2:30 PM - 2:45 PM
[SSS32-04] Tectonic and volcanic deformation at the Azores Triple Junction, observed by continuous and campaign GPS analysis
Keywords:crustal deformation, GPS, GNSS, plate tectonics, Azores, volcano geodesy
We analyze 9 continuous GPS (CGPS) stations and the campaign data of the island for the period of 2008-2013 using Bernese5.0 software (Dach et al. 2007). In order to tie the estimated coordinates to the global geodetic reference frame - ITRF2005, neighboring international IGS station data are simultaneously processed along with the local datasets.

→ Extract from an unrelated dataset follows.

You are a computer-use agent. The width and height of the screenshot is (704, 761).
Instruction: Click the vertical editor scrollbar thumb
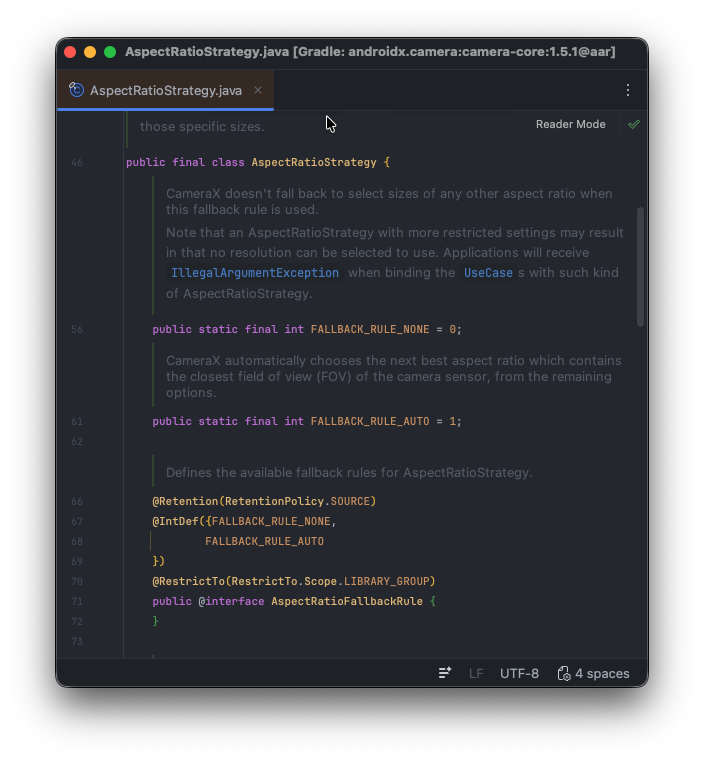click(640, 265)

By comparing with the current plate angular velocities (DeMets et al. 2010), we find a high-strain-rate (0.28 ppm/yr of expansion) zone in the east of Fogo volcano, which accommodates about 50% of the Eurasian–Nubian plate spreading.

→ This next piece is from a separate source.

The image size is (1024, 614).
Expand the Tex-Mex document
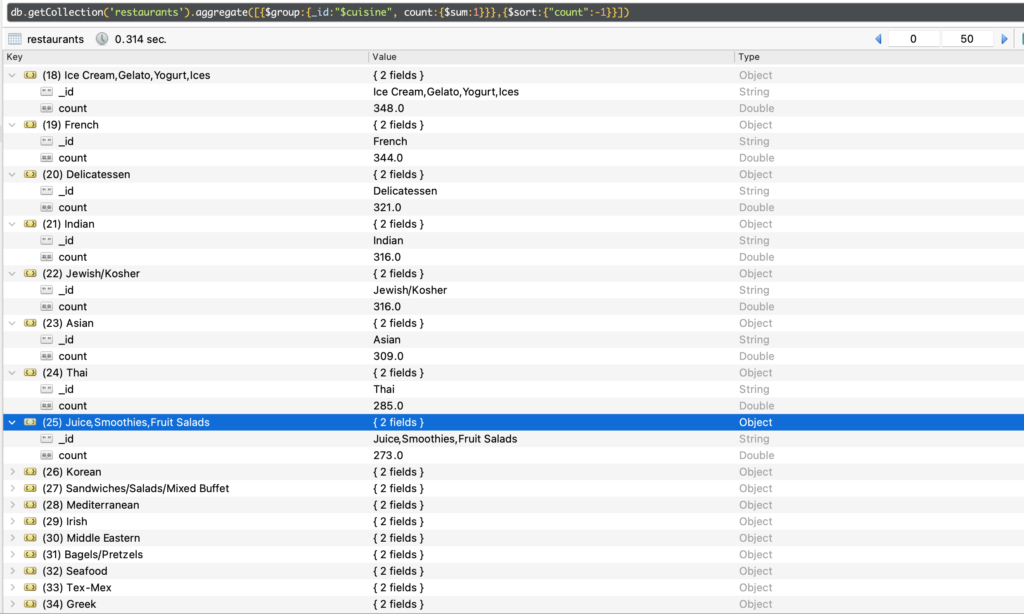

Fogo exhibited intense seismic swarm during 2011-2012. The analysis of detrended GPS time-series after subtracting regional plate velocities reveals the existence of two different types of ground deformation associated with the seismicity. One is the edifice-scale inflation of Fogo, which corresponds to the increase in volcano-tectonic events. Another is inflation–deflation reversal in the east of Fogo, which coincides with the sharp decrease in lower-frequency events in August 2012. A strong similarity to the Matsushiro, Japan, earthquake swarm (1965–66) and Campi Flegrei, Italy, volcanic episodes (1969–72 and 1982–85) may suggest importance of the hydrothermal system at Fogo volcano. We propose the following hypothesis for the Fogo unrest: (1) the primary inflation source beneath Fogo promotes lateral diffusion of fluids that is selectively guided by existing cracks/fissures formed from regional extension; (2) an influx of fluids increases pressure in cracks/fissures and generates lower-frequency earthquakes; and (3) discharge of fluids causes pressure decrease and dilatancy recovery (i.e. seismic quiescence). To estimate the source parameters, the result of GPS campaigns is modelled by an integrated inversion using a genetic algorithm. The best fit model agrees well with the regional/local tectonic feature.